Text below:
For the logistic regression setting, we use an external simulation to concur with existing studies. The set-up is described further on.

2. Methods

We introduce the methods in the context of the linear model: $Y_{i} = β_{0} + X_{i} β = β_{0} + \sum_{j = 1}^{17} β_{j} X_{i j} + ϵ_{i}, ϵ_{i} \sim N (0, σ^{2})$ , with $i = 1, \dots, n$ , $β = (β_{1}, \dots, β_{17})$ and covariates $X_{i} = (X_{i 1}, \dots, X_{i 17})$ . The benchmark value of $β$ , ${\hat{β}}^{L}$ , is obtained by applying OLS to the entire data set (of size $N$ ) which rendered estimates with extremely small standard errors. This does not imply that we believe the linear model to be the “best” model. In fact, for such a large $N$ , alternatives that allow for interactions or non-linear effects may be superior. However, we should emphasize that our focus lies on small data sets with a fairly large number of covariates, a setting for which fitting more complex models is likely futile. Moreover, residual plots based on the entire data set do not show strong deviations from either linearity or homoscedasticity (Supplemental Figures 1 and 2). Therefore, it is reasonable to use the OLS results of the entire data set as a benchmark. As the small training sets are orders of magnitude smaller than the entire set ( $N / n > 100$ ), each of these has negligible impact on the benchmark, which we, therefore, keep fixed. We first discuss the methods for fitting the model. Note that part of the methods is also applied to the logistic regression setting, sometimes with small adjustments. Details are provided further on.
End of Text.
▶ _Task requirements_
1. In the methods excerpt, what are the separate terms added together on the right-hand side of the linear model equation?
2. Answer these questions about the methods excerpt:
(a) How many covariates does the linear model include?
(b) How does the text state the size ratio of the entire data set to a small training set?
(c) Which supplemental figures show the residual plots for the entire data set?
3. According to the methods excerpt, why is the benchmark value of β kept fixed?
Dataset below:
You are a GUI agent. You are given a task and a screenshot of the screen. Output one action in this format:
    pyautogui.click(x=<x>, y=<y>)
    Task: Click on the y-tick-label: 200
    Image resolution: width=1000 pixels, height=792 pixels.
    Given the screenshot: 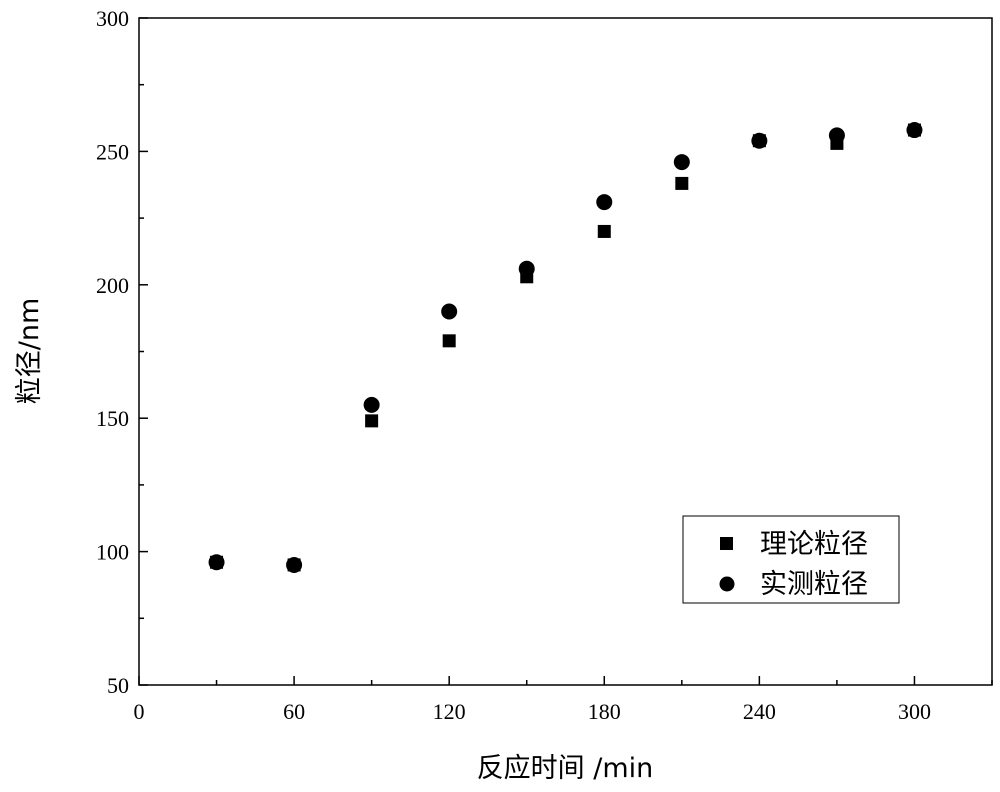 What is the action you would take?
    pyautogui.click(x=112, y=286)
End of Dataset.
▶ _Solutions to the tasks_
1.
- the intercept β₀
- the sum of βⱼXᵢⱼ over j = 1 to 17
- the error term ϵᵢ

2.
(a) 17
(b) N/n > 100
(c) Supplemental Figures 1 and 2

3. The small training sets are orders of magnitude smaller than the entire data set (N/n > 100). Each one therefore has negligible impact on the benchmark.